You also want to watch for vertical lines that run from the top to the bottom of the screen. The lines can appear on one side of the screen and slowly make their way across to the opposite side, but you may also see colored lines that appear in the middle of the screen.

While you can keep using your TV, those lines will grow larger and become white, making it impossible for you to see anything. In most cases, it costs more to repair TVs with screen damage than it costs to buy a new one.

2. Burned-In Images

Anyone who is old enough to remember old CRT sets knows about burned-in images. For example, you might recall having an old TV with an image of Super Mario Bros on the screen that never went away. This problem happens when the TV sits on a static image for an extended period.

It often happens more often to TVs in public spaces such as a restaurant or bar that displays its menu on the screen. If you have a habit of falling asleep after pausing a game or while watching Netflix, the image on the pause screen can burn onto the screen.

3. Overheating

The most common reason why your plasma TV shuts itself off is overheating. Some brands sell TVs that come with an internal cooling system that uses fans to circulate air and force out hot air. Not all models come with this feature though. Place your hand near the back of the TV to feel for any warmth.

If it feels hot to the touch or the heat coming off of it, you know it doesn’t have proper ventilation. You can try moving it away from the wall or putting a fan nearby. Limiting the time you spend watching TV can also help because it keeps it from getting too hot.

4. Large Bars/Lines

Large bars/lines are another common problem found with plasma TVs and their screens. These lines are a big sign that you must replace the screen or the entire TV. You want to look for lines that are two inches or three inches thick.

They can appear as vertical lines around the edges of the screen, but horizontal lines are also common. While using the TV, you should start putting money back and shopping for a new model. Those lines can eventually take over the whole screen or cause the screen to turn black.

5. Ghostly Images

While you know that ghosts aren’t turning your TV on and off, don’t be shocked if you see some ghostly images on your screen. In most cases, the images will look exactly like the actors you see but appear almost like a shadow. The images range in color from dull white to deep gray and move across the screen as the actors do.

This lets you know that you have a problem with phosphor emissions. If your TV produces too many emissions for 30 minutes or longer, the ghostly images should appear. Turning off the TV and letting it rest can help.

6. White Spots

Red spots aren’t the only ones you need to worry about because white spots can also indicate a problem with your plasma TV. Many TV owners see small white spots in their screens’ corners.

You might see these spots for weeks or even months, but they will eventually lead to the whole screen going out. White spots are usually the first sign of a faulty panel. Between the cost of buying a new panel and installing it, you can spend much more than the TV costs just to fix it.

Can a Plasma TV Screen Be Fixed?

You can fix a bad plasma TV screen, but you need to find out if it’s worth the cost. Look for TV repair shops in your area.
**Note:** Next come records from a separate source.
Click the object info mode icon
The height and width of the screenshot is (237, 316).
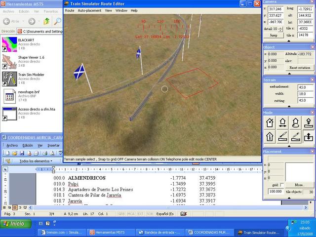tap(270, 136)
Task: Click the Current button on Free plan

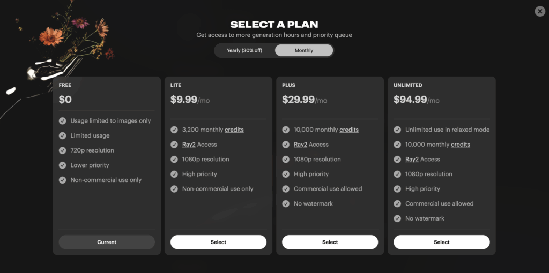Action: (107, 242)
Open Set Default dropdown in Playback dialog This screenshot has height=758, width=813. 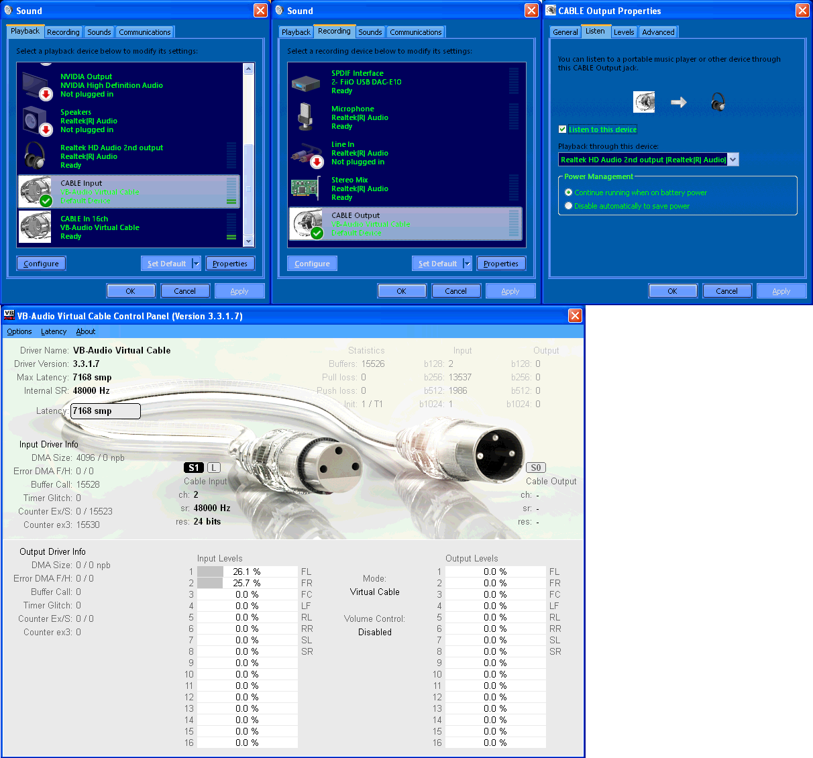[196, 263]
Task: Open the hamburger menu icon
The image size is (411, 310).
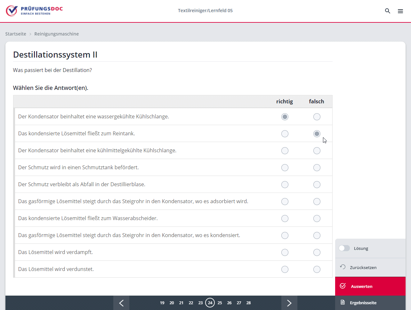Action: (x=400, y=11)
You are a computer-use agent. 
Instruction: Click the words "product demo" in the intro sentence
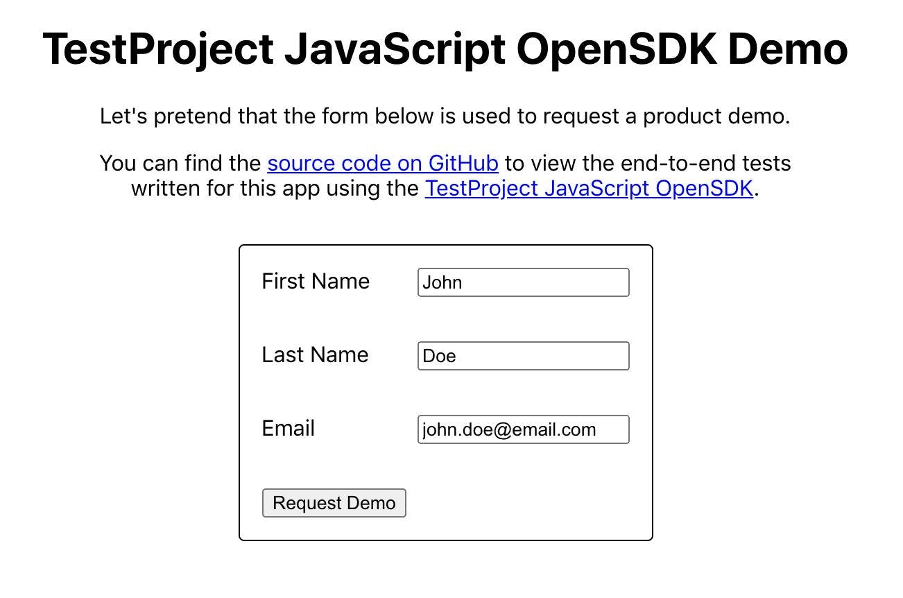pyautogui.click(x=716, y=116)

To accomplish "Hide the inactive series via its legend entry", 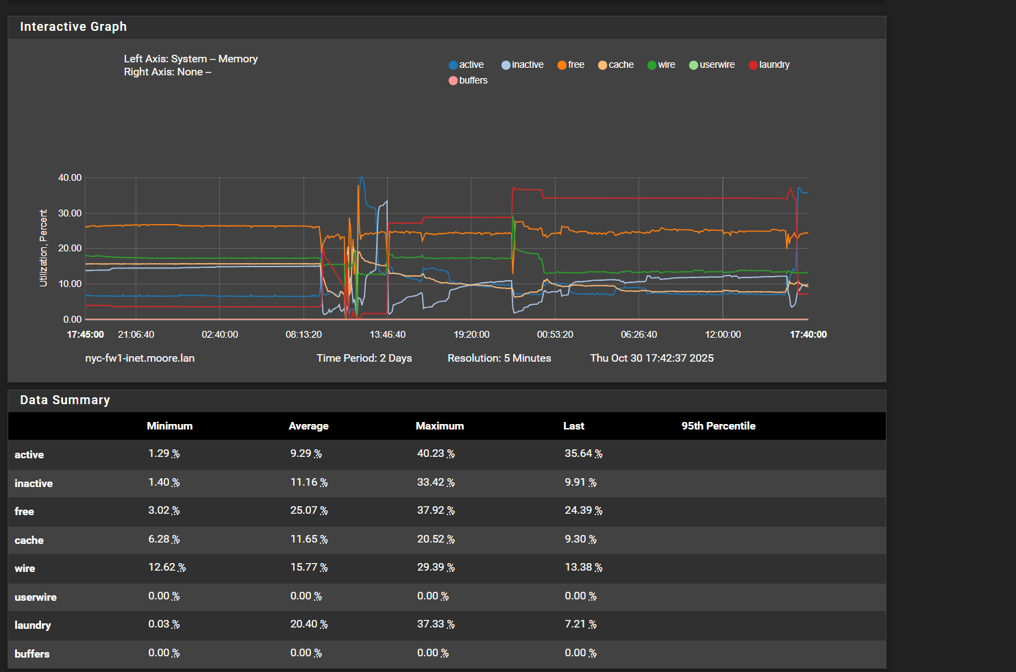I will [523, 65].
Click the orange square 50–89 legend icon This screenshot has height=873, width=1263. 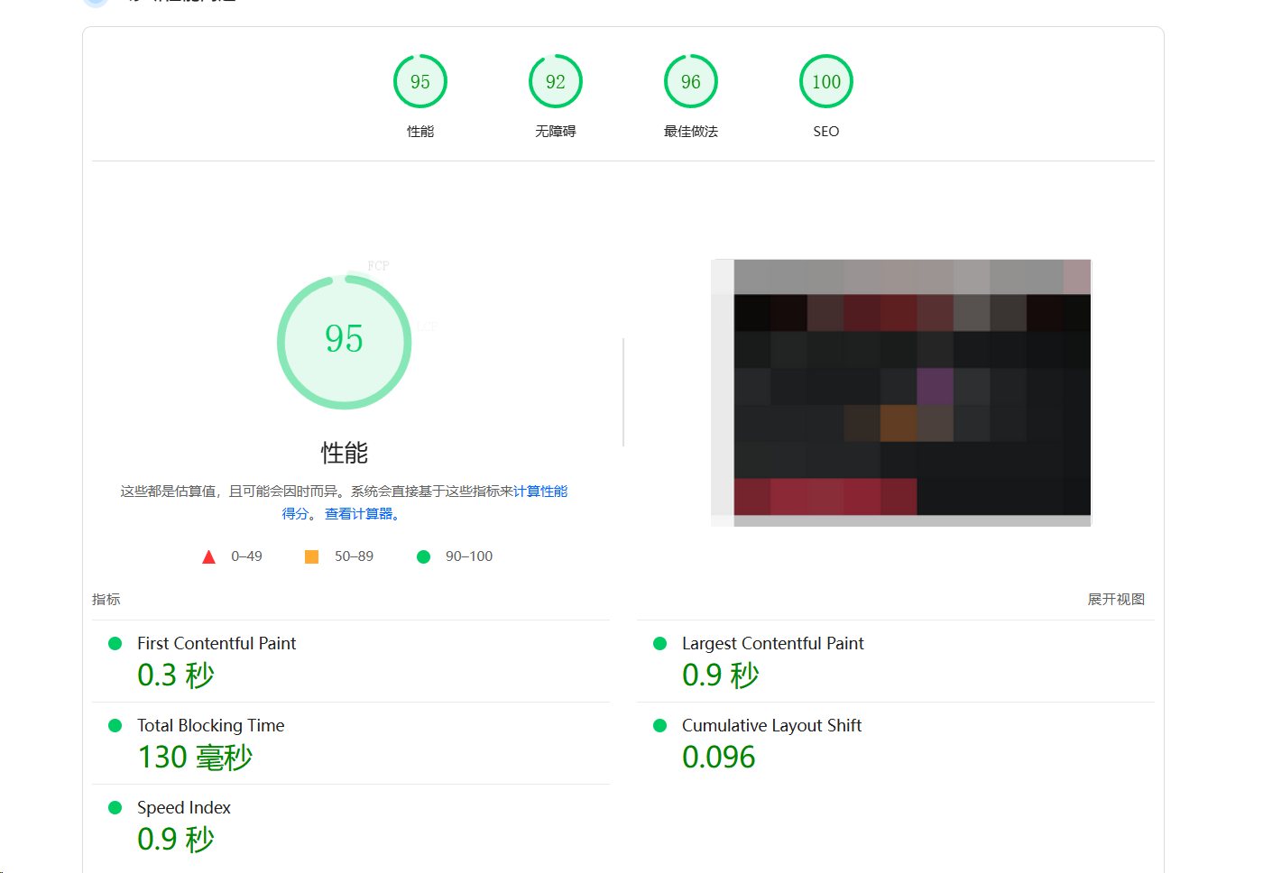(x=312, y=557)
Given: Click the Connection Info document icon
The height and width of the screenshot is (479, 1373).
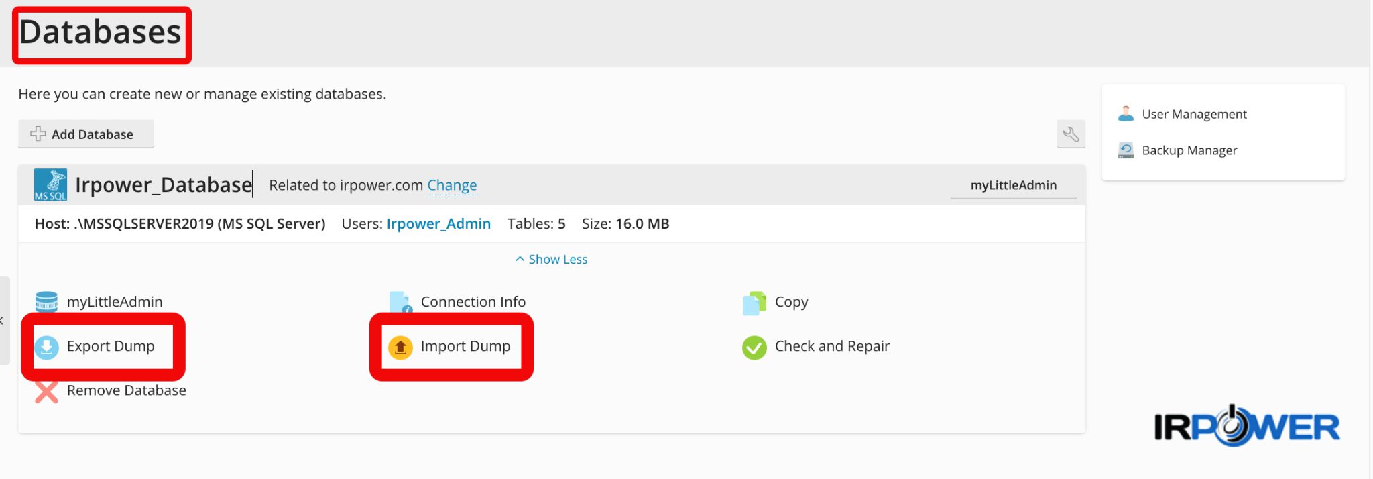Looking at the screenshot, I should [400, 303].
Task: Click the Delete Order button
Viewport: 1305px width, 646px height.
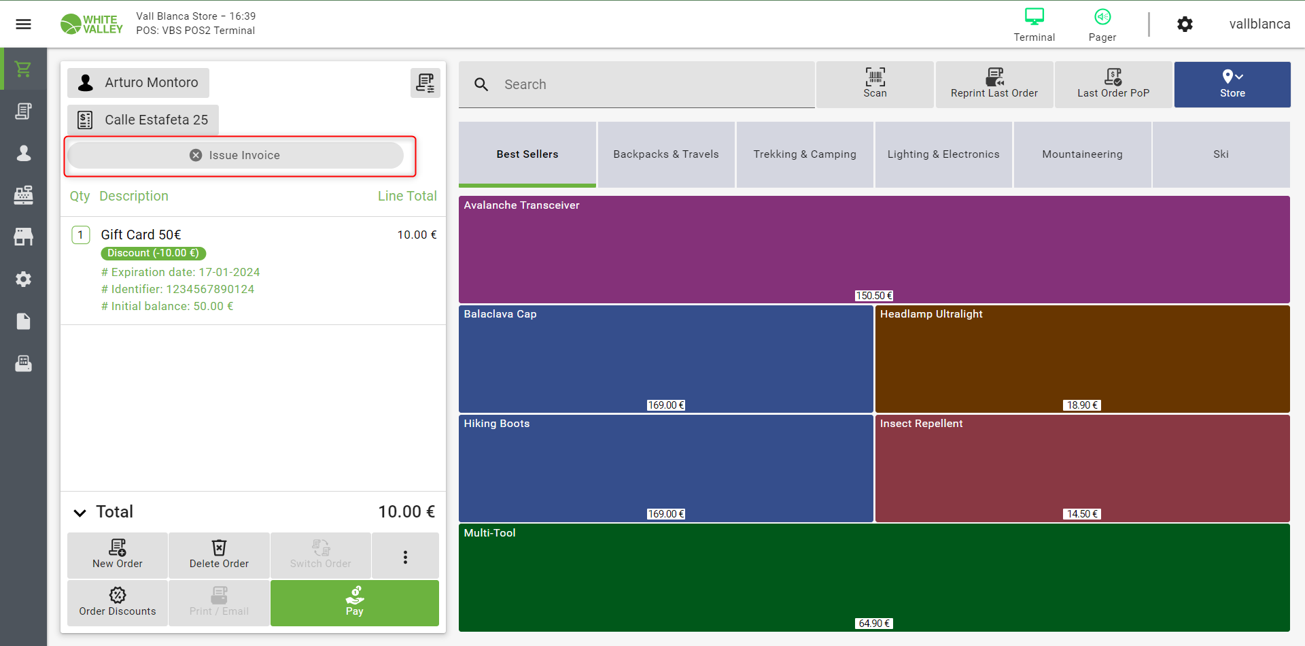Action: click(219, 555)
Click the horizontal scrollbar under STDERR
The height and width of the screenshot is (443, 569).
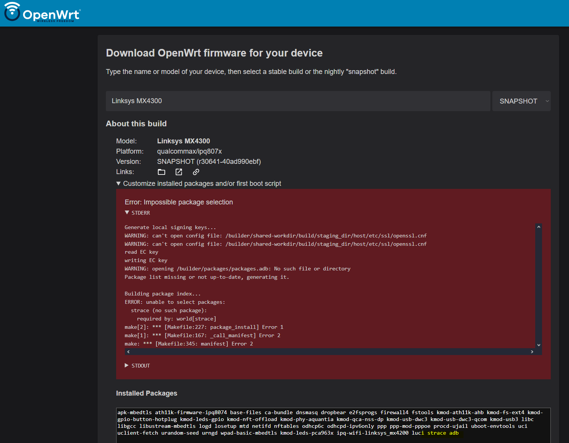[x=330, y=352]
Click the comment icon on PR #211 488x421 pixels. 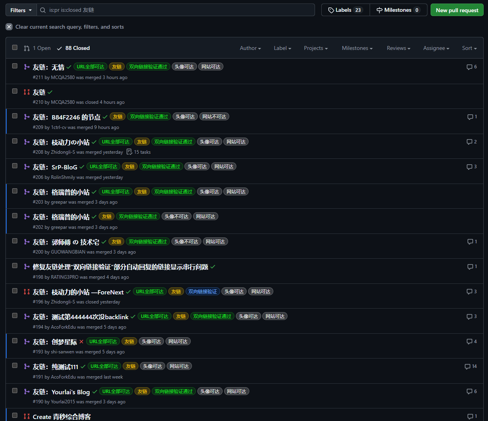(x=469, y=67)
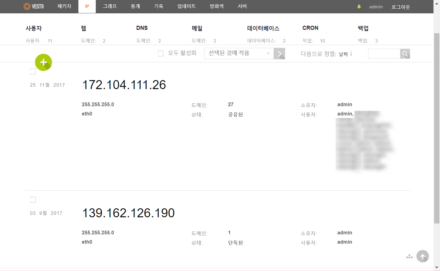Screen dimensions: 440x271
Task: Click the search magnifier icon
Action: pos(405,54)
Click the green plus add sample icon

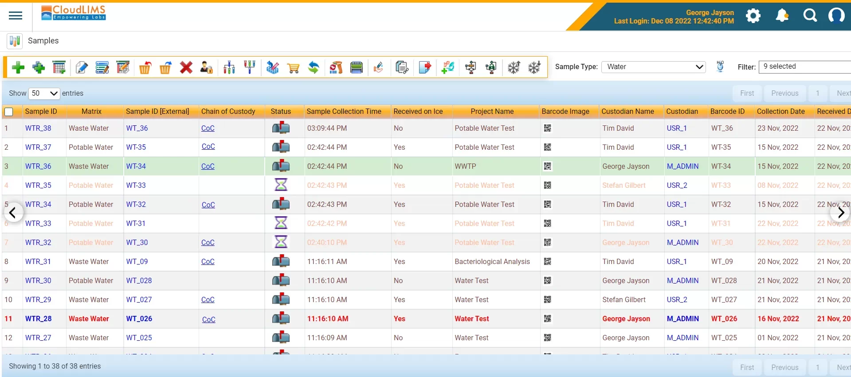tap(18, 67)
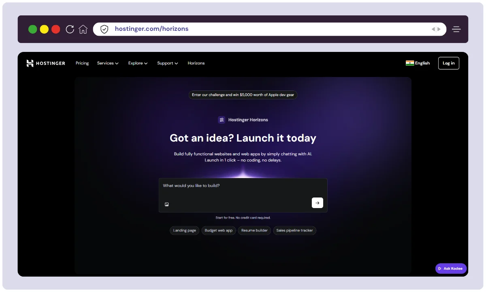
Task: Select Horizons in the navigation bar
Action: click(x=196, y=63)
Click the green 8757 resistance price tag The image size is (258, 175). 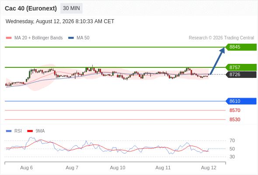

Many of these shops will tell you upfront how much it will cost to fix your TV. You can often buy a new TV for much less than the repair would cost. You usually need expert help to repair a cracked screen or broken components.


A plasma TV can last for a few years or longer. These TVs will often shut off because they get too hot. Making sure your plasma TV has good ventilation and knowing the signs the screen is dying can make it last longer and let you know when it’s time to replace it.